What the task requires —
Please reproduce the material below verbatim, from the line that contains "The width and" through the end of the material, leaving out the pictures.
START Given records
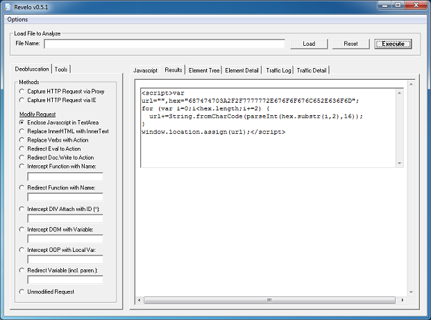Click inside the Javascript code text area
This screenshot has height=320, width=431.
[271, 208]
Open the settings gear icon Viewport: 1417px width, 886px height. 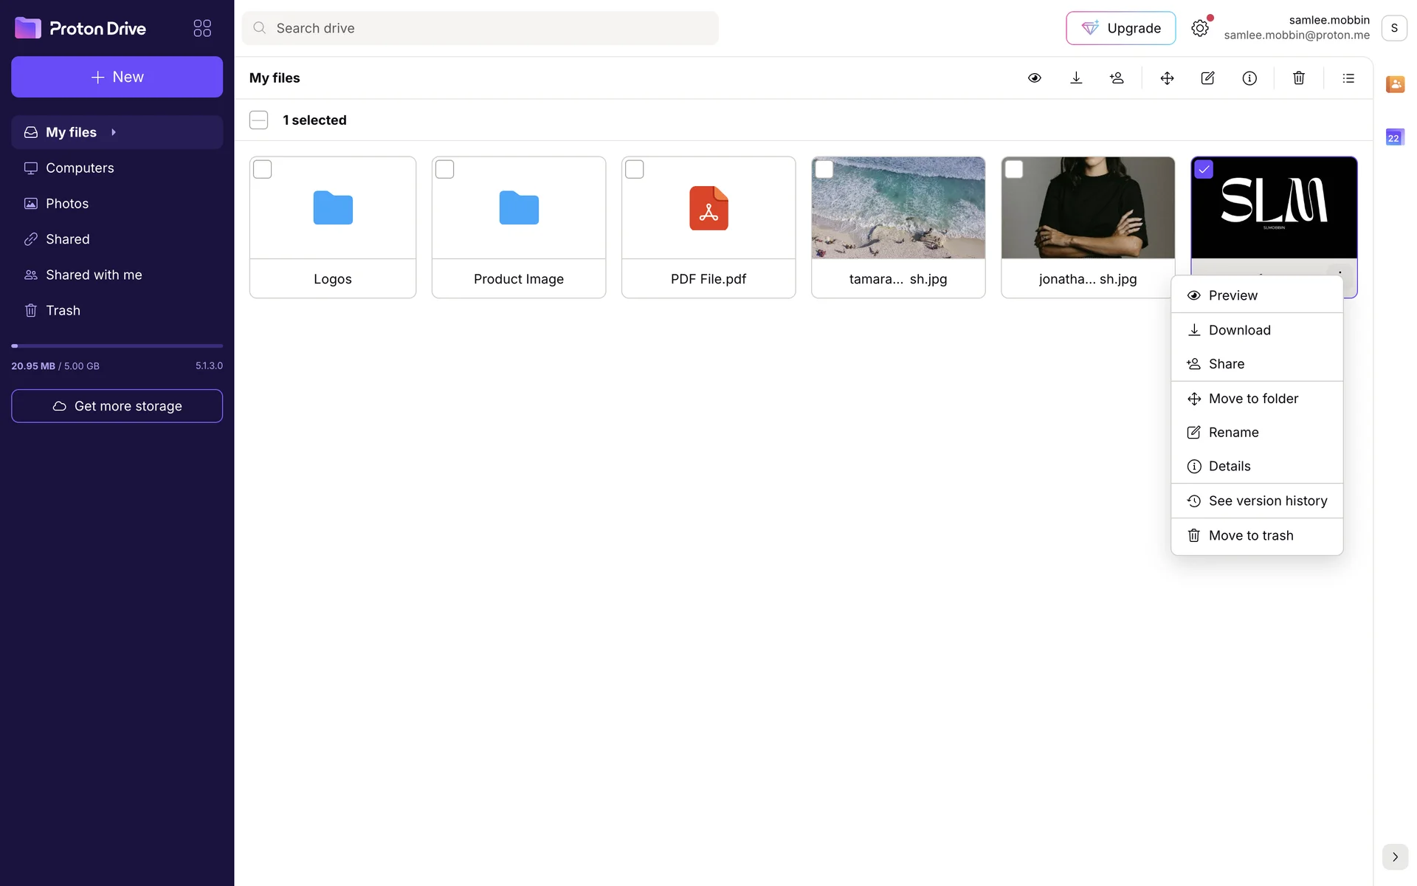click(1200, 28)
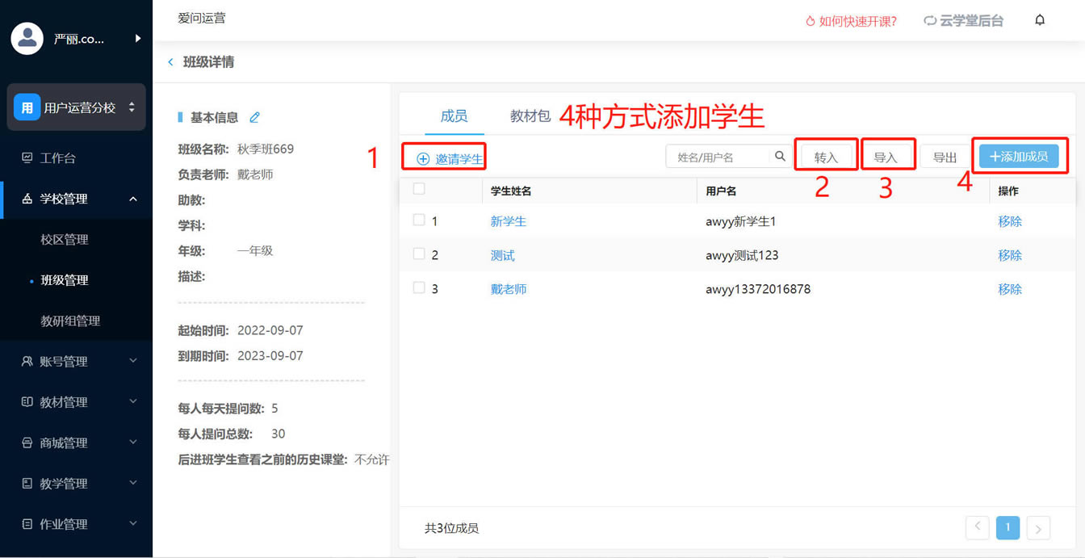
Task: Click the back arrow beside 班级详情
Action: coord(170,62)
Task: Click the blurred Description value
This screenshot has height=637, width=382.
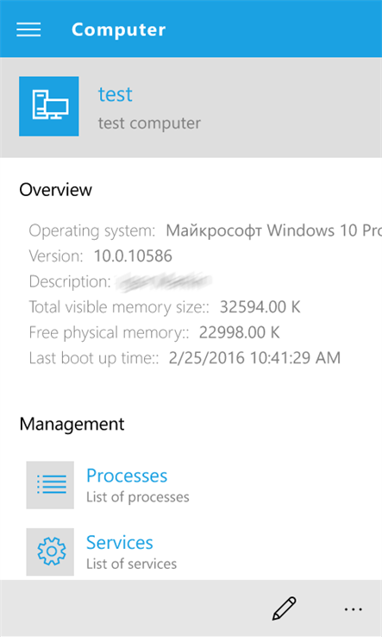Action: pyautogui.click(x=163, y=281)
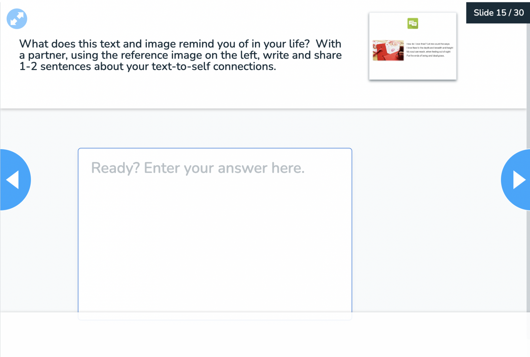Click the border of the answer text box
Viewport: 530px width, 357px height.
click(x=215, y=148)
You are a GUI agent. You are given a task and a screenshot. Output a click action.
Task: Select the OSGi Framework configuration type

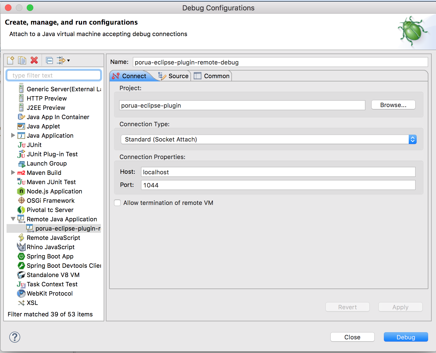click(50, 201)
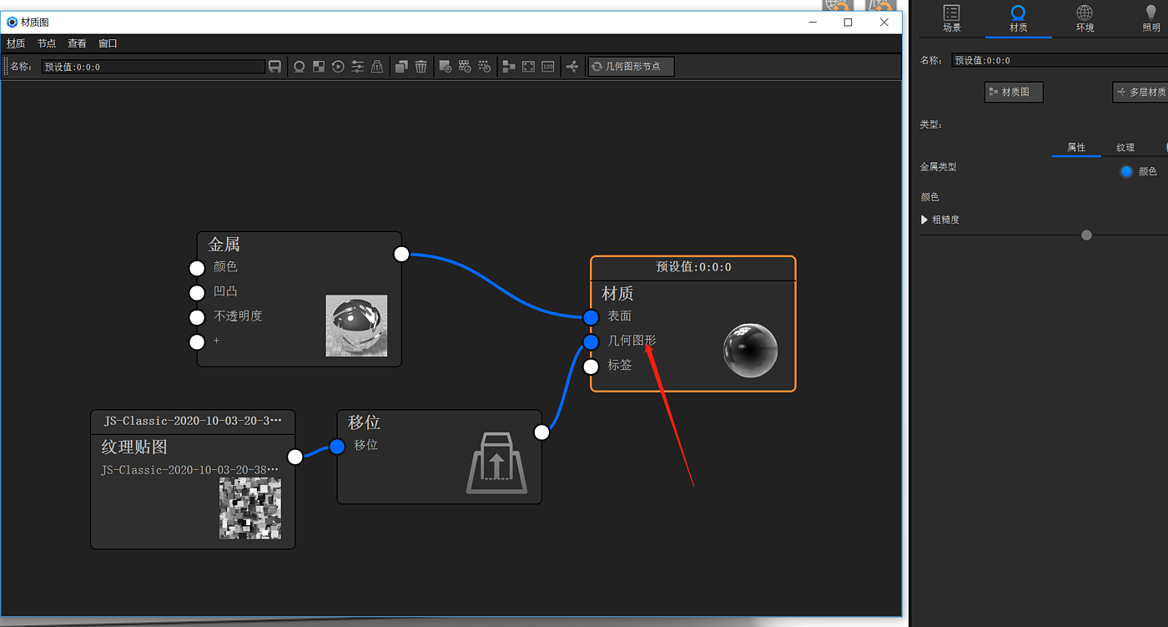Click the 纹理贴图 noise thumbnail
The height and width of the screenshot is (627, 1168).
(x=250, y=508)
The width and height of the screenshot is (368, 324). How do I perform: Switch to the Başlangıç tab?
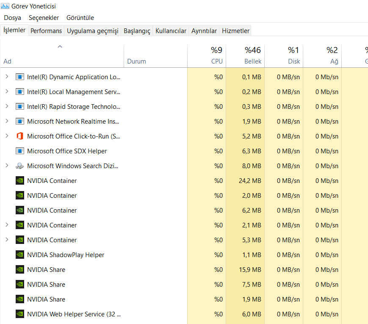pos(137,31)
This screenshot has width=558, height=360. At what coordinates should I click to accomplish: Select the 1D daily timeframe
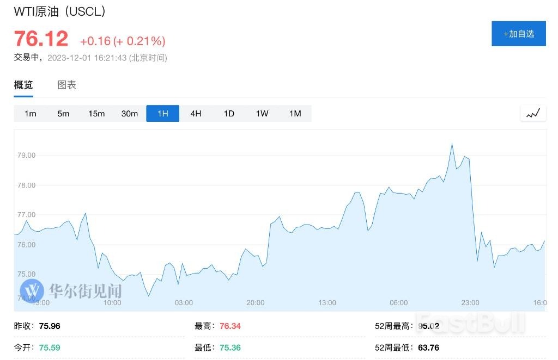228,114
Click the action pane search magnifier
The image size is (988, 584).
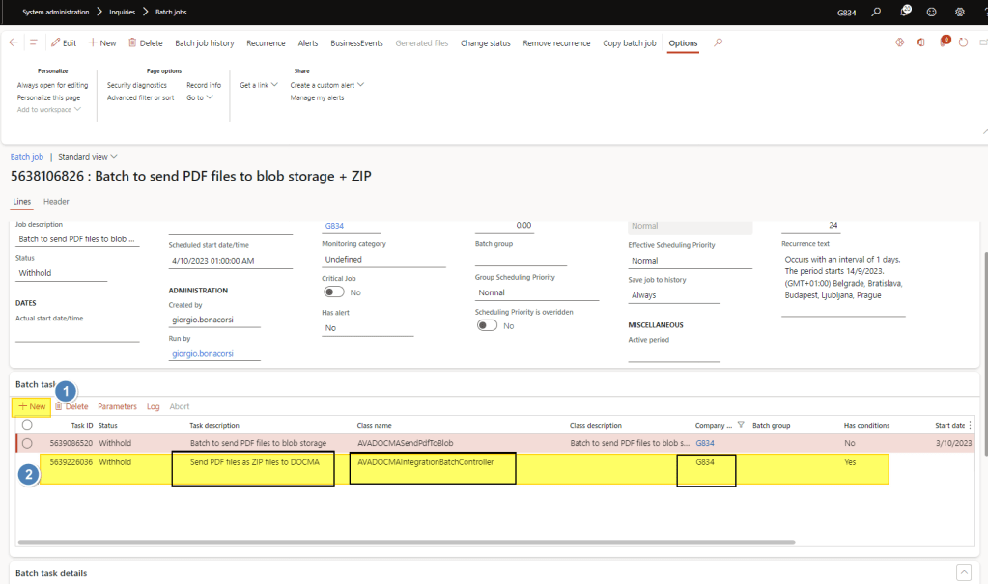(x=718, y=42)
END Given records
Answer to the exercise —
The width and height of the screenshot is (368, 324). How do I perform: Switch to the Başlangıç tab?
pos(137,31)
This screenshot has width=558, height=360. At what coordinates should I click to accomplish: Select the 1D daily timeframe
228,114
Click the action pane search magnifier
The image size is (988, 584).
(x=718, y=42)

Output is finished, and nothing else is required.